14.9. Government Users. If you are a branch or agency of the United States Government, the Graphiant Solutions and any other services provided by Graphiant hereunder, are comprised of “commercial computer software” and “commercial computer software documentation” as such terms are used in 49 C.F.R. 12.212, and are provided to you either (i) for acquisition by or on behalf of civilian agencies, consistent with the policy set forth in 48 C.F.R. 12.212 or (ii) for acquisition by or on behalf of units of the Department of Defense, consistent with policies set forth in 48 C.F.R. 227.7202-1 and 227.7202-3.
14.10. Independent Contractors. The parties to this Agreement are independent contractors. There is no relationship of partnership, joint venture, employment, franchise, or agency created hereby between the Parties. Neither Party will have the power to bind the other or incur obligations on the other Party’s behalf without the other Party’s prior written consent.

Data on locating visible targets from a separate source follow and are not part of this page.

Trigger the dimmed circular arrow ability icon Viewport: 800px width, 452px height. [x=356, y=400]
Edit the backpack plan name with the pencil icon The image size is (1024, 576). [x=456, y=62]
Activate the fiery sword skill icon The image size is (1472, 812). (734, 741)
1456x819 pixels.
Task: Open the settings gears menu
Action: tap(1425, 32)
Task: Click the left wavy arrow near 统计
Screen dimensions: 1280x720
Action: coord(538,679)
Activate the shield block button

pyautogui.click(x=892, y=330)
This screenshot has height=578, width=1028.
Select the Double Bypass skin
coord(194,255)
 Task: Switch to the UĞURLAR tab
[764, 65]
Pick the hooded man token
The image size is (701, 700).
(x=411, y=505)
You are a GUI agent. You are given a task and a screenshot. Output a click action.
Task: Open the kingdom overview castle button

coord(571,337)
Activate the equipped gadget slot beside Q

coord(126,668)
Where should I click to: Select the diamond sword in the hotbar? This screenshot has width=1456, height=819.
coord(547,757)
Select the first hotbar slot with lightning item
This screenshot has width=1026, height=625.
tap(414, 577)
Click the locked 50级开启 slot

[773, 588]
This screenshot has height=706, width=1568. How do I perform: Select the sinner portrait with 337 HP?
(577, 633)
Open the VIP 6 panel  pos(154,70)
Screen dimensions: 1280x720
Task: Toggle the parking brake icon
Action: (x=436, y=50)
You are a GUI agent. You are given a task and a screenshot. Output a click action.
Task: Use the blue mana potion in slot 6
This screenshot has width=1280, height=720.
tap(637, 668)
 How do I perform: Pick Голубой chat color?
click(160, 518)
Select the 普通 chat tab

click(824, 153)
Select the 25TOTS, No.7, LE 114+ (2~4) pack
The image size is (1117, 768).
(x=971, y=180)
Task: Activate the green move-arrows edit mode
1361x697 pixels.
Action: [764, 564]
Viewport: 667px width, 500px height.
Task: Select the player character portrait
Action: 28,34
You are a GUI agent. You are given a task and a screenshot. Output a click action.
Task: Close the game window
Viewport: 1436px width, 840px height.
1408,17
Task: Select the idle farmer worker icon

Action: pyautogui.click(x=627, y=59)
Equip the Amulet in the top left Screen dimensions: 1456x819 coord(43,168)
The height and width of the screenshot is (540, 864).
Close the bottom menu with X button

14.11. Governing law; Venue. This Agreement shall be governed by the laws of the United States of America and the State of California, excluding its conflict of laws rules. The United Nations Convention on the International Sale of Goods and the Uniform Computer Information Transactions Act are specifically excluded from application to this Agreement. The Parties hereby submit to the exclusive jurisdiction of, and waive any venue jurisdiction or venue objections against, the state and Federal courts located in Santa Clara County, California.